TO BE DONE: Copy out, word for word, everything from the line containing "Where should I click to: Click the US$" down to the end of the items below.
##############################
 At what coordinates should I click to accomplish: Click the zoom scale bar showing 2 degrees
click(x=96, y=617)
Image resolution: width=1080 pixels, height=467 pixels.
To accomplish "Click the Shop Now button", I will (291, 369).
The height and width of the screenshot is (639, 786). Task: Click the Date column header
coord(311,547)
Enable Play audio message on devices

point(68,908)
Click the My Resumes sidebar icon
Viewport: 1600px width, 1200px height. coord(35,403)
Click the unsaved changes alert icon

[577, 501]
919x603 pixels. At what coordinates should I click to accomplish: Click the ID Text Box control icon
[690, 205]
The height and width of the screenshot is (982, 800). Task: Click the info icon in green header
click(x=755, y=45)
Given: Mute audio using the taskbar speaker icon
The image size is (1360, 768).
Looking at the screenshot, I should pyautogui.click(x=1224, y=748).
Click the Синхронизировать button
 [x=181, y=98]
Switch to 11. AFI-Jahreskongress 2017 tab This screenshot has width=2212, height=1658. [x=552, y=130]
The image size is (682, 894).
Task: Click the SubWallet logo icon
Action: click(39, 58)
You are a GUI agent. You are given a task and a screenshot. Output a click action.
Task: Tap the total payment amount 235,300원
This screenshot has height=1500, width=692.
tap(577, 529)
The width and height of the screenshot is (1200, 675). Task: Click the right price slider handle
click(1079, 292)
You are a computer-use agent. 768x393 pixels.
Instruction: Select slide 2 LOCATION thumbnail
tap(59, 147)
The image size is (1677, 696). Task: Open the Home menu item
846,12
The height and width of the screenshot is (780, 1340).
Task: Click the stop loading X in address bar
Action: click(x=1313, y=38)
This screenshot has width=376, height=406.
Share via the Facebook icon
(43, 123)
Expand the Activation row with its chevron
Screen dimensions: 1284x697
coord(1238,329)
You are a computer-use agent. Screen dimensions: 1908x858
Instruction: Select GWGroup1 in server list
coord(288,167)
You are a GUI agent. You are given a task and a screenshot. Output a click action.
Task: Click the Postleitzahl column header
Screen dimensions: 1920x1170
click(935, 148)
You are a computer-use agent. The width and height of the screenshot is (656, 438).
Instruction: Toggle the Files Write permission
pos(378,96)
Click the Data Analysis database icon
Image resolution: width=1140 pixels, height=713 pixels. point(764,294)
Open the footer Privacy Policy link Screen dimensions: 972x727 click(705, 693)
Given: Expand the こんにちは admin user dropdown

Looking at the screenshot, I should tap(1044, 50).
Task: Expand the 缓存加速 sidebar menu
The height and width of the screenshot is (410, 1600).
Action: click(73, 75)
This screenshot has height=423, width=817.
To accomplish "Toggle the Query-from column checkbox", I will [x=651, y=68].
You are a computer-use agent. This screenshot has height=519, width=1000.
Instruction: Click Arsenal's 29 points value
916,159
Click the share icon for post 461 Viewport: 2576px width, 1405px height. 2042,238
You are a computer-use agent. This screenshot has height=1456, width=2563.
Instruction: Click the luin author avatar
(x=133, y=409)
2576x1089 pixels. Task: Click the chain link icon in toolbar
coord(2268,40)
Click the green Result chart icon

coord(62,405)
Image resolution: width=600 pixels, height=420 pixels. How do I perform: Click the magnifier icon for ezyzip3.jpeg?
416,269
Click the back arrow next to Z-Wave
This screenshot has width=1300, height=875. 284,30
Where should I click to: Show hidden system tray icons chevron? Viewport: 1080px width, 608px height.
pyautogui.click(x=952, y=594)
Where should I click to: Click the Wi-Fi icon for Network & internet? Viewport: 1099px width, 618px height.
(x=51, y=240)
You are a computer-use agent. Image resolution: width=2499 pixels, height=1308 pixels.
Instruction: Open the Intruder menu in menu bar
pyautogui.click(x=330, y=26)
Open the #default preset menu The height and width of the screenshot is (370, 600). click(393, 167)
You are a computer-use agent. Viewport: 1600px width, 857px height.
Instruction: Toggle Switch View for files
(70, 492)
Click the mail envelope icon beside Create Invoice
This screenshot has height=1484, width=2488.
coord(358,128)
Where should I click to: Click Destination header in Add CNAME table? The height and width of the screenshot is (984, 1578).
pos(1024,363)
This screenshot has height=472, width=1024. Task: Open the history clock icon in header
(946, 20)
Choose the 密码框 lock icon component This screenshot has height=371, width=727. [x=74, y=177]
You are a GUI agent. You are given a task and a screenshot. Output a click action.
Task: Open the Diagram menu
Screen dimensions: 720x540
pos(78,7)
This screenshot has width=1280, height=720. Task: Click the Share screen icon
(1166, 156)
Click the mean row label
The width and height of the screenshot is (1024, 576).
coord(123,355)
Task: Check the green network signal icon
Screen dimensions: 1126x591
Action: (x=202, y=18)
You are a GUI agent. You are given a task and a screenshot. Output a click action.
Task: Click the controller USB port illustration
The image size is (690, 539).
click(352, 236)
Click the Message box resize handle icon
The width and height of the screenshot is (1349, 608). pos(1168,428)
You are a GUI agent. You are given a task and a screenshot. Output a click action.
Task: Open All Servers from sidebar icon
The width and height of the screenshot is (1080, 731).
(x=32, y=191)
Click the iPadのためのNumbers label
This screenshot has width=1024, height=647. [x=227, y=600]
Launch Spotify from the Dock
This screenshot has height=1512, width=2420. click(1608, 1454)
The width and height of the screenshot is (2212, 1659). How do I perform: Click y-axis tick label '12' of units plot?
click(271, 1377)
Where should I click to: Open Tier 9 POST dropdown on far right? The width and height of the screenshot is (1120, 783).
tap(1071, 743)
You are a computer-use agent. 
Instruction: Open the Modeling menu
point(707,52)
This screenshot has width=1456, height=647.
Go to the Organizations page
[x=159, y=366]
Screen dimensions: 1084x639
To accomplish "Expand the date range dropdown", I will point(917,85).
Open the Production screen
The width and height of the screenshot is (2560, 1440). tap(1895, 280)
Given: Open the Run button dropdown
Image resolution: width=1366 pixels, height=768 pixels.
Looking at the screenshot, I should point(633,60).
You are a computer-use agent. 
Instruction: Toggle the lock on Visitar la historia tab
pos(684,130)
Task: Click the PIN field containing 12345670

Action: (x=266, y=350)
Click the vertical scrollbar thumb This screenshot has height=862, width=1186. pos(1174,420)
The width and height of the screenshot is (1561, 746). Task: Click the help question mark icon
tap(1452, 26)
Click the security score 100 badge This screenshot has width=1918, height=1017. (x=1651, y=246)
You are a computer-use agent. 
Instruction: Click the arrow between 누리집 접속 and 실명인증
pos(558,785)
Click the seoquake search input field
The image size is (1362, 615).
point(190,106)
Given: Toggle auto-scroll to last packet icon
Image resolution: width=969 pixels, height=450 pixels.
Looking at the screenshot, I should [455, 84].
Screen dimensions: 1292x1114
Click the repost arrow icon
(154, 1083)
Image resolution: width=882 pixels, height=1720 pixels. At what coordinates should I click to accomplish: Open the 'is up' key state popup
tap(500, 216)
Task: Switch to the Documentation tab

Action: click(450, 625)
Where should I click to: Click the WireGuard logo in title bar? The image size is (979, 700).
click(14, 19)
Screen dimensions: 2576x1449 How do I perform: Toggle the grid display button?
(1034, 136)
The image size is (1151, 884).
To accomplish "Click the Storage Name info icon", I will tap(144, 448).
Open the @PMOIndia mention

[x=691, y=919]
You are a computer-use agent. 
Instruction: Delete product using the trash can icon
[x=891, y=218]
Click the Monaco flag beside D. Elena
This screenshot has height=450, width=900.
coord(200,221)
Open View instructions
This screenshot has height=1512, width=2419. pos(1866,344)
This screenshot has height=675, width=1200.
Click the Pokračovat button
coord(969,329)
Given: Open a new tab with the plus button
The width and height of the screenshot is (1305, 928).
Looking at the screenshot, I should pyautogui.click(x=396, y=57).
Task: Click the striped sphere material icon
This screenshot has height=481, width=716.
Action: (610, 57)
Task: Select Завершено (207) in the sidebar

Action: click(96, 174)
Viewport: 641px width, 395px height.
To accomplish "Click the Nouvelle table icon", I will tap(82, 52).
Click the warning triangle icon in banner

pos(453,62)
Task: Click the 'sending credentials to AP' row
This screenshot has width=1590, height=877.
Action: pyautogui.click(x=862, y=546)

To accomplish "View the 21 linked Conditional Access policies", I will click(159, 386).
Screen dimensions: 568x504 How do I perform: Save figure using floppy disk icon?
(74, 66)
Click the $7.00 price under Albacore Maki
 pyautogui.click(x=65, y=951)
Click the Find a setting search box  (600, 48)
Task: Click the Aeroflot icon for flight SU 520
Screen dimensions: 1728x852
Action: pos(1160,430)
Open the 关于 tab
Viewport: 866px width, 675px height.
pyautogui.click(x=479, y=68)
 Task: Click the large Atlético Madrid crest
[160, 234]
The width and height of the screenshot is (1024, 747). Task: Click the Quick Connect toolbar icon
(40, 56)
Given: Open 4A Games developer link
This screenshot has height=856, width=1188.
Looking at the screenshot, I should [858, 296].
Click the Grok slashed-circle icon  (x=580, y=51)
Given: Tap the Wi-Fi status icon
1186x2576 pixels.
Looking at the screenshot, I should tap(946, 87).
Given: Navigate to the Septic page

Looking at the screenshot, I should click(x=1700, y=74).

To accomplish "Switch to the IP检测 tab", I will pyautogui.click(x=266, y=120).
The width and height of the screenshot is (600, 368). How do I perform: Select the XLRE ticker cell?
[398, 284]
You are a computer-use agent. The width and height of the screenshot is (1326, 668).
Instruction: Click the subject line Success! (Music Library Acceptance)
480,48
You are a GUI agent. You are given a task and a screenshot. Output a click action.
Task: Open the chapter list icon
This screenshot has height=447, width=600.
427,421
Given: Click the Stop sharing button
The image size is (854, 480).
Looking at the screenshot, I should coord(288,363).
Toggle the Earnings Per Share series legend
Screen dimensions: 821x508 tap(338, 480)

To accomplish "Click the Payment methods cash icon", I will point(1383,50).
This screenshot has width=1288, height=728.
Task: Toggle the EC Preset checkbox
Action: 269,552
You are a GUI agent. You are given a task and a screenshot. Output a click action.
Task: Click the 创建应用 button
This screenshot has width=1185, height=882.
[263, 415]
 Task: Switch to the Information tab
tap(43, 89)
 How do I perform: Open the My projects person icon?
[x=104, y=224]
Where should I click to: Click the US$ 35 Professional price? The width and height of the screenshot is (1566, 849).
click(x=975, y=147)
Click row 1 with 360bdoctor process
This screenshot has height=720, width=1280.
##############################
FULL SOLUTION:
Where should I click to: Click the US$ 35 Professional price? The width and height of the screenshot is (1566, 849).
click(x=975, y=147)
Click row 1 with 360bdoctor process
This screenshot has height=720, width=1280.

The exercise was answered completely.